Gloria remembered to make Mr. King known to Mr. Trimble. Then King suggested that they take the cub around back and lodge him for the night in the garage. But Gloria, discovering that she could pat and fondle the little creature, and that he was of friendly disposition, insisted on having him brought into the house for all to see.

"It's the most delightful present of all!" she whispered to King.

In the hallway they were surrounded by a crowd of the curious. Girls in pretty dresses, young fellows in black suits, all very exact as to the proper evening appointments. At first they were disposed to look on King as "the man who brought the cub," and it was only when Gloria began a string of introductions that they understood. One and all, they regarded Mark King curiously.

The cub was made much of, and finally led off to the kitchen for sugar and a bed in a box under the table. Mrs. Gaynor appeared and was "very glad indeed to see Mr. King again." Gratton, whom King remembered with small liking, came up and shook hands, and looked at King in a way which did nothing to increase the liking. Ben, it appeared, had been unable to come this year. King was sorry for that as he looked about him. Only now did he remember the violets he had brought for Gloria.

The evening was anything but that to which he had looked forward. From the beginning he regretted coming; before the end it was slow torture for him. He was out of place and felt more out of place than he was. Glances at his carelessly purchased clothes were veiled, and never utterly impolite, but he was conscious of them. He was conspicuous because he was different; outwardly in garb, inwardly in much else. There was no one here whom he knew; he had never felt that he knew Gloria's mother, and to-night Gloria's self, puzzling him, baffling him, was an Unknown. Not that she was not delightful to him; she was just as delightful to every other man there, and in the same way. His days with her in the forest blurred and faded.

Gloria gave him the first dance after his arrival, highhandedly commanding a fair-haired and despondent youth to surrender to King one of his numbers. King caught her into his arms hungrily--only to feel that she was very far away from him. He knew that he was dancing awkwardly; he had not danced for a dozen years. Gloria suggested sitting out the rest of the dance; she said it prettily but he understood.
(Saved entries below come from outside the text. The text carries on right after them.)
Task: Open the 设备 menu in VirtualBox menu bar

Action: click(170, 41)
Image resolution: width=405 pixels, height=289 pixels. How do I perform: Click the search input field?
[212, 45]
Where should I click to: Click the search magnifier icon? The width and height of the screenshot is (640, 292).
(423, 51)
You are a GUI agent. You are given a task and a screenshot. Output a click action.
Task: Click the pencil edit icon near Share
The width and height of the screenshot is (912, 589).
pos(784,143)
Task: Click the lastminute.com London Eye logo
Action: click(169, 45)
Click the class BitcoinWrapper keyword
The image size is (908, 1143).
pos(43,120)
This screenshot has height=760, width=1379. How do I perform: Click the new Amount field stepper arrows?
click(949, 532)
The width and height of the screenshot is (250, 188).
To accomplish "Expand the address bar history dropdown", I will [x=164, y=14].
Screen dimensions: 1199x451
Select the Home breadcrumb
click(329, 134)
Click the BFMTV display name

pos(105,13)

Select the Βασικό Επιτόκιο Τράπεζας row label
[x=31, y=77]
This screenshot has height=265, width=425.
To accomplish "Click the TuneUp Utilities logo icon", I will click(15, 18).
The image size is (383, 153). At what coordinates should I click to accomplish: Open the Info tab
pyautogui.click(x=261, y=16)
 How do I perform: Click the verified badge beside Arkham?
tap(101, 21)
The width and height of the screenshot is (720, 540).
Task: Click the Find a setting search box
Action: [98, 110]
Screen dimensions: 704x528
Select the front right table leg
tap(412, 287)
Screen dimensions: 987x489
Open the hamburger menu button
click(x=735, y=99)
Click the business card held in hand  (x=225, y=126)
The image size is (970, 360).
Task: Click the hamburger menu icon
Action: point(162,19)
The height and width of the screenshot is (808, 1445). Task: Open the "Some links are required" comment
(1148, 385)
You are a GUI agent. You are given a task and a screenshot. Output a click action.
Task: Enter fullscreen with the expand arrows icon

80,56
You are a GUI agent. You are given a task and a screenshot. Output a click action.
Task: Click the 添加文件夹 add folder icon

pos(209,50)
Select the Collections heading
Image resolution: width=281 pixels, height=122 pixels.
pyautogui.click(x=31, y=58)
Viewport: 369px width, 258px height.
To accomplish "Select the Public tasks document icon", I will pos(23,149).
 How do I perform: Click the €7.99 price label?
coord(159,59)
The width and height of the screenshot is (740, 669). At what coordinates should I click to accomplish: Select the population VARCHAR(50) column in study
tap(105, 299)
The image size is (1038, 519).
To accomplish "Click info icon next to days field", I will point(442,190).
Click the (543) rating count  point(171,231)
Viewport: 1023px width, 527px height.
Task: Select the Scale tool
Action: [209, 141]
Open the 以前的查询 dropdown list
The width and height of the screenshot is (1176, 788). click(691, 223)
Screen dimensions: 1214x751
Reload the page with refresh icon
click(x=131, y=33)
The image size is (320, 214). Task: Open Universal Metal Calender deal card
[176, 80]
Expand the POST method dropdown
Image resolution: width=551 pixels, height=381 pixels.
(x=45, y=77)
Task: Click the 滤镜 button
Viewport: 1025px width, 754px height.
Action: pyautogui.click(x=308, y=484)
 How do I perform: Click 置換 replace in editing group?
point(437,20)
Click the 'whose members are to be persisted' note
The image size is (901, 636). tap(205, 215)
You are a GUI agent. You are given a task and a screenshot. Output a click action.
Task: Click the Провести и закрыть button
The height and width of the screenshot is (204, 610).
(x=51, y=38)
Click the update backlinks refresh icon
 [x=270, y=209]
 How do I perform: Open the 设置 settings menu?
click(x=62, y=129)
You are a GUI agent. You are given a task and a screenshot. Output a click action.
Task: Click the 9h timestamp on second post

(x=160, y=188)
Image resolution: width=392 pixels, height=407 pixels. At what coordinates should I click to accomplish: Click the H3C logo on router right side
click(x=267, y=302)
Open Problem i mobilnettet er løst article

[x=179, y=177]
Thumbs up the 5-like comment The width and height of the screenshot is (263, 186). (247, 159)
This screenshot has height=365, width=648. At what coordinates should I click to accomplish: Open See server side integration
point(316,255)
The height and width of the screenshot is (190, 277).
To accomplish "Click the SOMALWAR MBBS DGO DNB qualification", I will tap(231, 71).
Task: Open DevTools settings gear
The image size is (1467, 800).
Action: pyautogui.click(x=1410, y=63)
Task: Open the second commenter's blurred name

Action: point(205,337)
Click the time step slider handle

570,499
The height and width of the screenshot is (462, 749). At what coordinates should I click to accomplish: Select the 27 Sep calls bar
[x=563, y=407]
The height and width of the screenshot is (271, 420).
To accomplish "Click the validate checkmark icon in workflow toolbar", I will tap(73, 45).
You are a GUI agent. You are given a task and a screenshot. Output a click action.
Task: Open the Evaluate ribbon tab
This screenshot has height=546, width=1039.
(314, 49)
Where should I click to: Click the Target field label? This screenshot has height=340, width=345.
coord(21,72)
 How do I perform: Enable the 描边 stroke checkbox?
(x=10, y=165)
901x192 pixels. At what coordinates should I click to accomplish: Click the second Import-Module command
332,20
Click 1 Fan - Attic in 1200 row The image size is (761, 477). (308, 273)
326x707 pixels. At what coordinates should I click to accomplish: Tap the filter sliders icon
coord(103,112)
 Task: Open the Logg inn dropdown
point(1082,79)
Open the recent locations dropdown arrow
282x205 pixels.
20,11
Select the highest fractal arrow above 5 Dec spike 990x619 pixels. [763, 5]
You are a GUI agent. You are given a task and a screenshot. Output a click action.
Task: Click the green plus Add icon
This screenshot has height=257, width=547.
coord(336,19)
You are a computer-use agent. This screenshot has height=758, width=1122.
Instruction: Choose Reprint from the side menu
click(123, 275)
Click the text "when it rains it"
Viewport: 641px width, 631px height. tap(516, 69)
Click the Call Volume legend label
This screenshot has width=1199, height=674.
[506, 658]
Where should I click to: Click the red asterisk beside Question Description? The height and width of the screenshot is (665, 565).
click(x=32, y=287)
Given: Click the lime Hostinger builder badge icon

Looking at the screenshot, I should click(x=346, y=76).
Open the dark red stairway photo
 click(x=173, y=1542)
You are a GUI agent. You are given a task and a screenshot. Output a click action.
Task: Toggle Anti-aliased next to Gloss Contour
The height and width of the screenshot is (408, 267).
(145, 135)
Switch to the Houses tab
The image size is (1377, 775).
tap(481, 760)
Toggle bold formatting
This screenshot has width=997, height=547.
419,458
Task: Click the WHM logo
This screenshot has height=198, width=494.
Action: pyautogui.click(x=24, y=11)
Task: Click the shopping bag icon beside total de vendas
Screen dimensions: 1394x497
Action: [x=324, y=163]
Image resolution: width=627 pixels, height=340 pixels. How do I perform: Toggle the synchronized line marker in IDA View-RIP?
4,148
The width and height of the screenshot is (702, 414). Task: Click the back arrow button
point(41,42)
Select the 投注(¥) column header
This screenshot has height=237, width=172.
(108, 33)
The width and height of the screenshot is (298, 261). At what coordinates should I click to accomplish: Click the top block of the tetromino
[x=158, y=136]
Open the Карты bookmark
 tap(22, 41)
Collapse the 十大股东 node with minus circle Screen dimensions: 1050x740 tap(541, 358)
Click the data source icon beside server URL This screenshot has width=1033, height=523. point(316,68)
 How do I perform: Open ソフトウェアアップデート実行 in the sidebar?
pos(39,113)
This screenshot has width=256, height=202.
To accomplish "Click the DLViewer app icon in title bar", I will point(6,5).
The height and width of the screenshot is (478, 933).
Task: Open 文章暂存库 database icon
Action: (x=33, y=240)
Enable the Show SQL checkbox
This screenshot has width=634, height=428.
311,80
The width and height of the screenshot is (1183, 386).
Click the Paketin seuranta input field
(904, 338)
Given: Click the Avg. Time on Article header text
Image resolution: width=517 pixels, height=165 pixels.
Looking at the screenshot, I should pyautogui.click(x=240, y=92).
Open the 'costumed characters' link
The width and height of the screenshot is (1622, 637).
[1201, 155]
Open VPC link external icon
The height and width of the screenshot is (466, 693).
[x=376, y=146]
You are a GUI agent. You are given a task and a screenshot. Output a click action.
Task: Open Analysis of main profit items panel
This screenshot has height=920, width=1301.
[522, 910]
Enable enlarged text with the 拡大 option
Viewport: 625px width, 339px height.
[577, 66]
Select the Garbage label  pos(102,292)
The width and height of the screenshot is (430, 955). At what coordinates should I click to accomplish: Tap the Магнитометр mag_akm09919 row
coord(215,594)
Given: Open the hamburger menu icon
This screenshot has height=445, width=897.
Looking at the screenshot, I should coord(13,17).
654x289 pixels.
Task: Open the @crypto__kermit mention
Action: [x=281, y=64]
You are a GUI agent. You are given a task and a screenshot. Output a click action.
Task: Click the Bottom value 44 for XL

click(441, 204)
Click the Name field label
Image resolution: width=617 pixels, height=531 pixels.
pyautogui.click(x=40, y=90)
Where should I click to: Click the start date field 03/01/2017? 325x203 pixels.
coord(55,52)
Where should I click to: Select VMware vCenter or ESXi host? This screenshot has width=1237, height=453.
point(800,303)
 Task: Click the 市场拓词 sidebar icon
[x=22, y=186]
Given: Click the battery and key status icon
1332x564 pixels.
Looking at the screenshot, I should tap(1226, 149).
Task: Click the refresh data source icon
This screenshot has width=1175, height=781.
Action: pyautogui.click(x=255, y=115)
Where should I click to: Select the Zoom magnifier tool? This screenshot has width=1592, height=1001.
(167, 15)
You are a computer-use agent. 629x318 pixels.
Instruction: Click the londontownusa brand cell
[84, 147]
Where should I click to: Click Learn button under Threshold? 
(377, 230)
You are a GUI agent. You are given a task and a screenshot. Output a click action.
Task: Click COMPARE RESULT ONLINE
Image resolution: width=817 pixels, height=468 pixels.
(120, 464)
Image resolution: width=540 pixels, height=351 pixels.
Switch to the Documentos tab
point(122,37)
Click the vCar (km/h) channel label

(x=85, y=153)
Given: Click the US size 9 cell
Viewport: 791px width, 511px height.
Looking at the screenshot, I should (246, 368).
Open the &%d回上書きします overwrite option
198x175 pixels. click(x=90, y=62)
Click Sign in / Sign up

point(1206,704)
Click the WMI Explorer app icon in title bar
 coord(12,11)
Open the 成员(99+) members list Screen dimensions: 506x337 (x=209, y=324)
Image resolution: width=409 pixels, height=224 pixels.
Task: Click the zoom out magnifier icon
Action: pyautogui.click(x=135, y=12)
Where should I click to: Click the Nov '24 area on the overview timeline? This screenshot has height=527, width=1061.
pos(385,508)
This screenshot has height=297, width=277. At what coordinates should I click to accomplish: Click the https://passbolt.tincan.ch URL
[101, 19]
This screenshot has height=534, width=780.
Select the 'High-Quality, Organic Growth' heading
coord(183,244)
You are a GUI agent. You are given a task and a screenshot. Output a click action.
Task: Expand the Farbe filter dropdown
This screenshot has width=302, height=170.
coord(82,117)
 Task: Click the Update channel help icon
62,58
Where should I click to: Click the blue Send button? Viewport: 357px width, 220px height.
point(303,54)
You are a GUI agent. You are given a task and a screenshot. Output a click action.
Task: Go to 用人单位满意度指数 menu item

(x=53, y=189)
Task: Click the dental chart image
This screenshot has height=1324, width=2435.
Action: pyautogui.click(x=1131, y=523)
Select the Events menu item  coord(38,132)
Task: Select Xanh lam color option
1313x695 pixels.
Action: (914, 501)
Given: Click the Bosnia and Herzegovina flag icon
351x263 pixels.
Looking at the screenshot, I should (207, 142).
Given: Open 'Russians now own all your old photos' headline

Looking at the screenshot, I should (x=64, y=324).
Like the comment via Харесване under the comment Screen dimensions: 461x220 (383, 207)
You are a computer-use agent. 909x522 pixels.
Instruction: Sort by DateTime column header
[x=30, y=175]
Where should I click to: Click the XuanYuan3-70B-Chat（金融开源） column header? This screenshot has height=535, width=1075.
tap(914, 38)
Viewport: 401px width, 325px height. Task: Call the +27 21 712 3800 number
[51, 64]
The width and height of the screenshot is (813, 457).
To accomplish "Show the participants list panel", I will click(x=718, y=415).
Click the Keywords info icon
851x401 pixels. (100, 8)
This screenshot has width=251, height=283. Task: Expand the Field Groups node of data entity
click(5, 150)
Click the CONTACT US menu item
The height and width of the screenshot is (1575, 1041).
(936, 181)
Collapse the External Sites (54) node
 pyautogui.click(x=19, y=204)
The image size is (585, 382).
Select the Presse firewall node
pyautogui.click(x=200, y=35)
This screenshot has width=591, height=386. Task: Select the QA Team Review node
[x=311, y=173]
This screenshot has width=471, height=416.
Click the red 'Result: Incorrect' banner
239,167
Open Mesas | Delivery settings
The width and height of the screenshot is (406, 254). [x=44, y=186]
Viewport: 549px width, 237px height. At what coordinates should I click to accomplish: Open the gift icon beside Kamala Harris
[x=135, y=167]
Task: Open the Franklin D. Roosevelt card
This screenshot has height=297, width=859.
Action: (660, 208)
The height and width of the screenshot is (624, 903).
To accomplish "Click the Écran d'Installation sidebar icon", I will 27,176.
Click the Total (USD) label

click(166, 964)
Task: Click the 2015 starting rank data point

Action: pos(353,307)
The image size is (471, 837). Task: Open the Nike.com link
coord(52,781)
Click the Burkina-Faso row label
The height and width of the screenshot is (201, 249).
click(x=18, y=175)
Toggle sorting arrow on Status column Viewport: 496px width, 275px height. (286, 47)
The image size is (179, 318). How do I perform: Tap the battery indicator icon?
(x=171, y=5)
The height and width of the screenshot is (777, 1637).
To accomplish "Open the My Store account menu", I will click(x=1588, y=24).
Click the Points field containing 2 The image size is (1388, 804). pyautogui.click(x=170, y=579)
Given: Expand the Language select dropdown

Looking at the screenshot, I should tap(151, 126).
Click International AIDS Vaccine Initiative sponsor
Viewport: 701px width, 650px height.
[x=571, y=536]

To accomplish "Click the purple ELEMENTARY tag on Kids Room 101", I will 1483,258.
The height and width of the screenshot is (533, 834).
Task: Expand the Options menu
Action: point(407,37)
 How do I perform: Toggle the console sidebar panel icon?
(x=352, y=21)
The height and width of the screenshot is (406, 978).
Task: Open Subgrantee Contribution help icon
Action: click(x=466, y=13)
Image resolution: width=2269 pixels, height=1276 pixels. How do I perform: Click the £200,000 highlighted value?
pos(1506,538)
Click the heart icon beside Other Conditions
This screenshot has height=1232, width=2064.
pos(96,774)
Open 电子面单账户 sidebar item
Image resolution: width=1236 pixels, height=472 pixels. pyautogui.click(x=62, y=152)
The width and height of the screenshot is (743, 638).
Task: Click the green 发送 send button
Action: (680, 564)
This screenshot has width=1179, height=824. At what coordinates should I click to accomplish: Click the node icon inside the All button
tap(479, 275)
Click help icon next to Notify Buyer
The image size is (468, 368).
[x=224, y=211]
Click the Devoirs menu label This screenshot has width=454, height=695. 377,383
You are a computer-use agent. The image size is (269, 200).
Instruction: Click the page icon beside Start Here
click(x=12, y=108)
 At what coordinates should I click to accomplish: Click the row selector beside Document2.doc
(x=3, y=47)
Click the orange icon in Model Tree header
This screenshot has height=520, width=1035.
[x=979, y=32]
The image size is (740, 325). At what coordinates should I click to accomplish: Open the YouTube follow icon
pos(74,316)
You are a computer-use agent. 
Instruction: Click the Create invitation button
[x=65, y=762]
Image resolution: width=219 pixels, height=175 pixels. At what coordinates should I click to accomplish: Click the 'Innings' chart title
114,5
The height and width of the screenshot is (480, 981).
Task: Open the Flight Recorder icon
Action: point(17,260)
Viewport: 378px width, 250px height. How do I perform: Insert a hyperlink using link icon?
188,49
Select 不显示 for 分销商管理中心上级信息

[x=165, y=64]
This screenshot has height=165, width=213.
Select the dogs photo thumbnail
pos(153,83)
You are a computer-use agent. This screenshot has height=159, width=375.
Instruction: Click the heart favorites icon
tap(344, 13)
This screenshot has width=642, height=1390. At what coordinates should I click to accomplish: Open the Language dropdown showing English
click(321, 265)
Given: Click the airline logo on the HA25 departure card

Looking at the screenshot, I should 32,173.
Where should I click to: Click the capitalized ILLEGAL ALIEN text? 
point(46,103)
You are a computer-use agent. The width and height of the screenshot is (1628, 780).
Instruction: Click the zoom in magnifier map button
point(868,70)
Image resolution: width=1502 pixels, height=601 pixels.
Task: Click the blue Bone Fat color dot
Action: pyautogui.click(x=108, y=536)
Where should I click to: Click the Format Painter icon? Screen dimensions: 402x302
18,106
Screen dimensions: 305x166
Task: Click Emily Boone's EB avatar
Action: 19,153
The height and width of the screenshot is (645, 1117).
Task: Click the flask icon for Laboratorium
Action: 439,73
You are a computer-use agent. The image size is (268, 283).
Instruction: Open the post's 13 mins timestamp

He understood, too, by that sixth sense of man which is so keen at certain moments of mental distress that all of Gloria's friends were wondering about him, where he came from, "what his business was." He was tanned, rugged. He was not of them. He fancied, sensitively, that among themselves they laughed at him. As he sat with Gloria and found little to say, he was conscious of her eyes probing at him when she thought that he did not see. He looked away, a shadow in his eyes, and chanced to see Gratton. Gratton, who had struck him as contemptible in the woods, a misfit and a poor sort of man at best, was here on his own heath. He carried himself well, he talked well; he bore himself with a certain distinction. Clearly he was much in favour among the girls and women, much envied by the younger men. Yes; Gloria was right: this was another sort of wilderness where Mark King was the misfit, where Gratton was as much in tone with his environment as was King among the forest and crags of the ridges.